I've recently started trading Equity Options thanks to being asked by my company to work with Rob Booker.
Thus far it's been a great time. I haven't made a ton of money. Better still, I haven't lost any money, despite taking a few losses. Still very much to learn.
About a month ago, I was reading a report on seasonality and Options. The author mentioned that
Kansas City Southern (KSU), a freight company has a strong tendency to appreciate in price going into the Fall months.
So, I pulled up the Weekly Chart for KSU. Shy of 2008 and 2012, the author was right.
I decided to err on the side of caution and paper trade an At-the-Money (ATM) Call Option on KSU.
I really liked the idea of trading into stocks that have a strong seasonal track record. Disney, for example, traditionally spikes starting in May. Makes sense. Kiddos are out of school, and it's peak season for Disney business.
So, I entered the trade, and that's where the adventure began.
Mistake #1: I Made a Really Poor Entry, and Traded Too Large
First, instead of fine-tuning my entry by looking at the charts, I just placed a trade. Turns out that the market was in consolidation and I bought the top, leaving plenty of room for the trade to go against me.
Secondly, I traded way too large. The Calls were $2. A single lot controls 100 shares, or $200. But Think or Swim's Demo platform defaults to 10 contracts, and I forgot to change it to 1 contract.
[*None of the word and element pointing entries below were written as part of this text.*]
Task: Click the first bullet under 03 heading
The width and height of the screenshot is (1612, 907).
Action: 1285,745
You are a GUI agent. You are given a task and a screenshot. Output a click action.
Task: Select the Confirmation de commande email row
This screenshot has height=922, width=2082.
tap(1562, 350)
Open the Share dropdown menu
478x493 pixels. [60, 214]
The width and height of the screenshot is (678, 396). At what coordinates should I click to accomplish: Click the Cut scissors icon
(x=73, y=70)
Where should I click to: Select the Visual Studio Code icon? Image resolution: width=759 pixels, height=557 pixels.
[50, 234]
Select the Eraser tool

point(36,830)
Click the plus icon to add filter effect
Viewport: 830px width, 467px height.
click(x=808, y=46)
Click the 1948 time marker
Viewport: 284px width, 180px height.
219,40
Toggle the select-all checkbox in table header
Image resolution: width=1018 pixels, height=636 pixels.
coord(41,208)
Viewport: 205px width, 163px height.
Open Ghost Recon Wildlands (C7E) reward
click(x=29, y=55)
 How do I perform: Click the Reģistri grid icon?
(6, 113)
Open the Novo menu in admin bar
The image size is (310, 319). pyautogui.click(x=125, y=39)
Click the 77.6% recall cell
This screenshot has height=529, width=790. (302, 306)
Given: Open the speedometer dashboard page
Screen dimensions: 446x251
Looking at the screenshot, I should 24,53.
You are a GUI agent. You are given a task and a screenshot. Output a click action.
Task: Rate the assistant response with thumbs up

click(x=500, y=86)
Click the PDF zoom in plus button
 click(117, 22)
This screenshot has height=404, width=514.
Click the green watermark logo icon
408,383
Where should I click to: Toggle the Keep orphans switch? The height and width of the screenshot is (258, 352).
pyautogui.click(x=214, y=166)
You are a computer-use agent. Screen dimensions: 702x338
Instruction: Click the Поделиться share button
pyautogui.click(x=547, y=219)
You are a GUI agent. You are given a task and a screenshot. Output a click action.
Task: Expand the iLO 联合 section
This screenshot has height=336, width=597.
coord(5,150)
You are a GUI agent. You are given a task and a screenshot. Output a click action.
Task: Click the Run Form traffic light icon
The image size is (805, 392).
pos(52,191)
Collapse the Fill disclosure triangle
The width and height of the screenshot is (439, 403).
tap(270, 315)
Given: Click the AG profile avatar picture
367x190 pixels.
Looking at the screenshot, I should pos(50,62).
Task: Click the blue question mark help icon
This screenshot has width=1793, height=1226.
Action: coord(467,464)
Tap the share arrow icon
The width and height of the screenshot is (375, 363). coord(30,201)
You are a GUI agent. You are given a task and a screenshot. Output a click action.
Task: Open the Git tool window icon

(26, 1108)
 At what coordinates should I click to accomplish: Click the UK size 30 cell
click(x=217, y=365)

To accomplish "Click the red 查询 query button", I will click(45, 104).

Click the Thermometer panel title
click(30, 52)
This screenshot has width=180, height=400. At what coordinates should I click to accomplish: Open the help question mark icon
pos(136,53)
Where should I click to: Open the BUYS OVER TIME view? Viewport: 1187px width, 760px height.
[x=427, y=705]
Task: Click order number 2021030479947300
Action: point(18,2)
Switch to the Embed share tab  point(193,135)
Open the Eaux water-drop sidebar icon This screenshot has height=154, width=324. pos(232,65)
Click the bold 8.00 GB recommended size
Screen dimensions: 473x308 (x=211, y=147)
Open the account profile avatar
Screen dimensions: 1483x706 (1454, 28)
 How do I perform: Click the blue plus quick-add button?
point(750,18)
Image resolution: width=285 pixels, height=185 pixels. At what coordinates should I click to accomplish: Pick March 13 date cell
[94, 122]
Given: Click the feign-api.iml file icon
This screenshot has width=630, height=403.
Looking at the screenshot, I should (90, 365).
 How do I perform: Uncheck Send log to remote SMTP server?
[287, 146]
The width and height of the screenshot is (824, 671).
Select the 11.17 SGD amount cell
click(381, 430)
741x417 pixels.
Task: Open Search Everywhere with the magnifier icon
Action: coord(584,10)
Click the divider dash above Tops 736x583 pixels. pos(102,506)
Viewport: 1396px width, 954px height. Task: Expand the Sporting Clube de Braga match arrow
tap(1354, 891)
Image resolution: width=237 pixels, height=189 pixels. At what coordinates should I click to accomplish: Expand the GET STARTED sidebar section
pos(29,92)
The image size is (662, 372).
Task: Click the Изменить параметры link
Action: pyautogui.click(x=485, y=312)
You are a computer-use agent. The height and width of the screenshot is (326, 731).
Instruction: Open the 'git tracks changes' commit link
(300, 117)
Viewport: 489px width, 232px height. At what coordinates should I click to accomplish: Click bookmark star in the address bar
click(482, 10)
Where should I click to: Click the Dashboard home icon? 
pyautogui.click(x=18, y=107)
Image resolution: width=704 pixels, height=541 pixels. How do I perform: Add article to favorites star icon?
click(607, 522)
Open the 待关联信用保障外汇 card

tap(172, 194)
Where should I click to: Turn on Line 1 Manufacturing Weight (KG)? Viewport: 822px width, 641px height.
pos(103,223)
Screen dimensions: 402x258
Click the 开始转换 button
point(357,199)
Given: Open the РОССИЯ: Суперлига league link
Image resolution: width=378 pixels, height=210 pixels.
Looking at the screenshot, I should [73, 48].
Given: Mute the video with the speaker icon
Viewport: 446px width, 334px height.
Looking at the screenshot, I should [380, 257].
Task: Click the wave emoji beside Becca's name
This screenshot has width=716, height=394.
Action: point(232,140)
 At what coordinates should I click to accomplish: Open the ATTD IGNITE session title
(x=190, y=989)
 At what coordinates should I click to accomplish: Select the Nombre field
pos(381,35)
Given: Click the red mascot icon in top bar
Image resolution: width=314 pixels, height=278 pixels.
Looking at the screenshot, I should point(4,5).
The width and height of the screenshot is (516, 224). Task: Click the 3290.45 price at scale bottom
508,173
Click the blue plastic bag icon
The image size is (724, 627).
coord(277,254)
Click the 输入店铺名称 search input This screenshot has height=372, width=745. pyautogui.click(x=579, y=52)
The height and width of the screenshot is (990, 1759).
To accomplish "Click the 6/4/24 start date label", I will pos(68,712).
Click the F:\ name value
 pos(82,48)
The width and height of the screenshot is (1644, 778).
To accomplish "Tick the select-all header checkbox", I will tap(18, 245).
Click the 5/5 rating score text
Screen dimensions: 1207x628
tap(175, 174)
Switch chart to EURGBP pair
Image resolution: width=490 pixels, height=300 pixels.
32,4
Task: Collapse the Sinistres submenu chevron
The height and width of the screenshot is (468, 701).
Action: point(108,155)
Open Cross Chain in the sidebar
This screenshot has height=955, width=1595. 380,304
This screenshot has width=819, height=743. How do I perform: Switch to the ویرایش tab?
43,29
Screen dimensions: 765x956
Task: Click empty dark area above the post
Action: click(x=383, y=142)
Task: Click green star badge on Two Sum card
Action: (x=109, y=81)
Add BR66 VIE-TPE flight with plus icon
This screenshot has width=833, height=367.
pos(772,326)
So, now I have $2,000 tied up.
And guess what happened?
KSU dove down to the lower Keltner Channel. Almost overnight, I'm down $1,600 dollars and I'm not feeling good about myself.
This is where emotions set in. I was ready to close out the trade and eat an expensive mistake, but then I gave the charts a nice long look. I arrived at four conclusions:
- I'm at the lower Keltner Channel. Odds are in my favor that the market will cycle back up.
- I took this trade based on an author's report on seasonality. Historically there was a high probability that KSU stock would rise in price. Stay in the trade. See what happens.
- I took this trade in September. It expires in December. Markets cycle. Chill out.
- I'm still an idiot for my poor execution when placing the trade.
Sure enough, KSU moved back up to break-even. No harm, no foul.
Mistake #2: I traded right through the KSU Earnings Report
That's a crap shoot. A total gamble. If their earnings disappoint, I'm back down $1,600 or more. I did not pay attention to their upcoming earnings.
As it turns out, KSU crushed their earnings, and the stock skyrocketed. Now, I'm up $3,600 overnight and I cashed out for a very handsome profit.
There was nothing good about the way this trade was executed. It was sloppy, and I got lucky.
Mean Reversion in My Live Account
After an enormous gap-up, stocks usually pull back before continuing to climb.
So, I placed 2 ATM November 15 PUT Options at the $146 Strike Price. I paid $2.85 for a total of $570 in my Robinhood account.
The trade was placed to today, and it has been up as high as 30% intraday. I believe this trade has room to run for greater profit.